Since pLAn adoption, the City has launched a car sharing pilot for disadvantaged communities and a bike sharing program in downtown L.A., as well as private-sector EV car sharing.

Where L.A. Is Leading

With 1,090 bicycles, 65 multi-unit docking stations, and over 90,000 trips taken as of January 2017, L.A.’s bike share is the biggest system in the county.

Feature Story

Voters Pass Measure M for Historic Investment in Transit and Mobility

Angelenos spent an average of 104 hours stuck in tra c in 2016. With the population growing and more cars on the road, L.A. County voters signaled their support for increased and improved transportation options by passing Measure M with an overwhelming 71.2 percent majority. Led by Mayor Garcetti, the successful ballot initiative creates a half-cent sales tax to raise $120 billion for transportation improvements over the next 40 years.
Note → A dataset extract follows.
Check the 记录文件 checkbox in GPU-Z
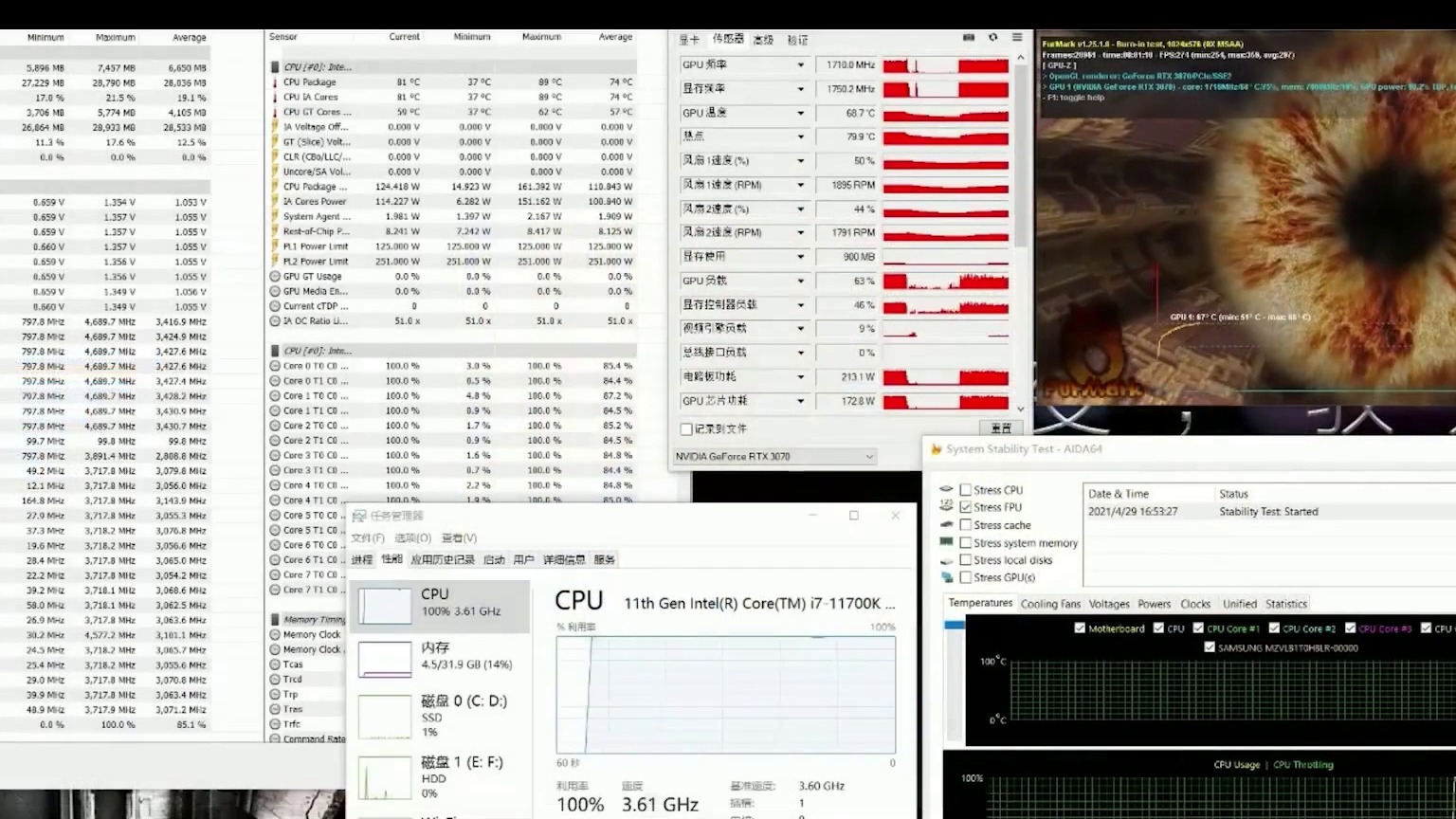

Implementation of the resulting Los Angeles County Traffic Improvement Plan will fund 38 major transportation projects, including digging out a transit tunnel under the Sepulveda Pass, extending the foothill Gold Line to Claremont, finishing the Purple Line subway to Westwood and the Crenshaw Line to LAX, running a new light rail from Artesia to Union Station and improving the Orange Line Bus Rapid Transit in the San Fernando Valley. Measure M also provides new resources for fixing potholes, building bikeways and upgrading L.A. Metro and Metrolink operations and maintenance. Taken together, these projects are expected to reduce traffic delay by 15 percent while creating 465,000 jobs in the region—a significant boost to the economy.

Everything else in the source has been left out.